The bright, spacious collection area features a fully rubberised floor, as well as secure stables for the ‘teaser’ mares. Here, the Olympic stallion and prolific sire Jaguar Mail is in action.

On arrival at the centre each stallion is allocated his own headcollar, bandages, boots and grooming kit, as well as specific collection coats for his handler and his semen collector.

Among the new facilities at Chapel Field Stud is a 54ft horse walker with rubberised floors and CCTV. “It’s important to ensure the stallions have as normal a life as possible so they all go out each day,” says managing director Tullis Matson.

As the UK’s largest equine frozen semen storage centre, Stallion AI is home to more than 1.4million straws of semen, stored at -196 degrees in nitrogen tanks, all colour coded. The centre has collected semen from over 1200 stallions of 47 different breeds.

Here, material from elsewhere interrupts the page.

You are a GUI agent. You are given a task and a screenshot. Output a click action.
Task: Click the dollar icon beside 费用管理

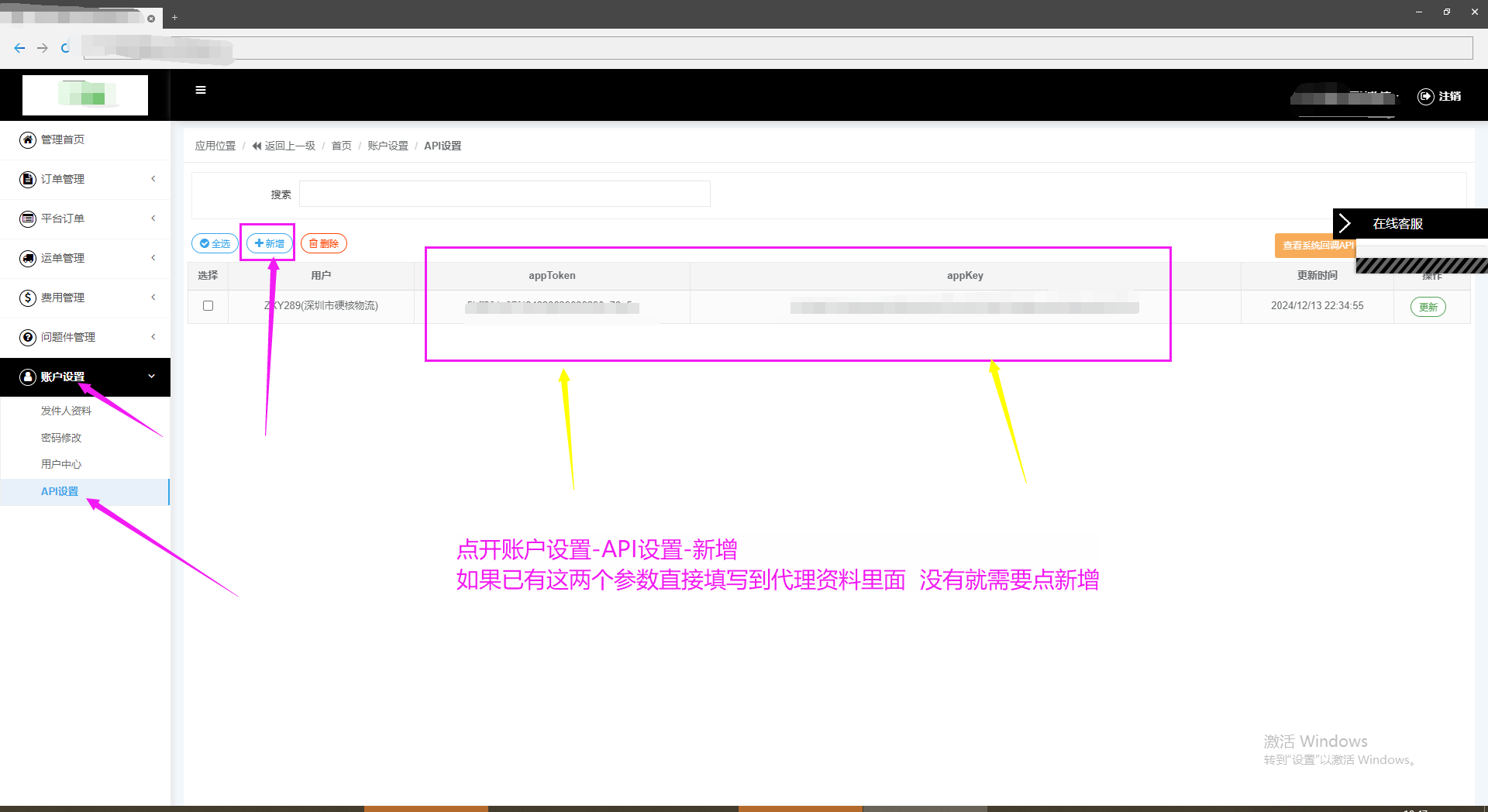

The centre is home to Murka’s Gem, a seven-year-old genetic clone of the legendary showjumper Gem Twist.

The stud’s state-of-the-art laboratory allows the stud to stay at the forefront of technology, developing advanced freezing techniques as well as pioneering work in areas such as epididymal sperm extraction — harvesting sperm cells after castration, or if a stallion has had to be put down suddenly.

The yard and paddocks are fitted with extensive CCTV, with a camera in every stable allowing centre staff and stallion owners to keep tabs on their horses 24 hours a day via ‘Stalcam’.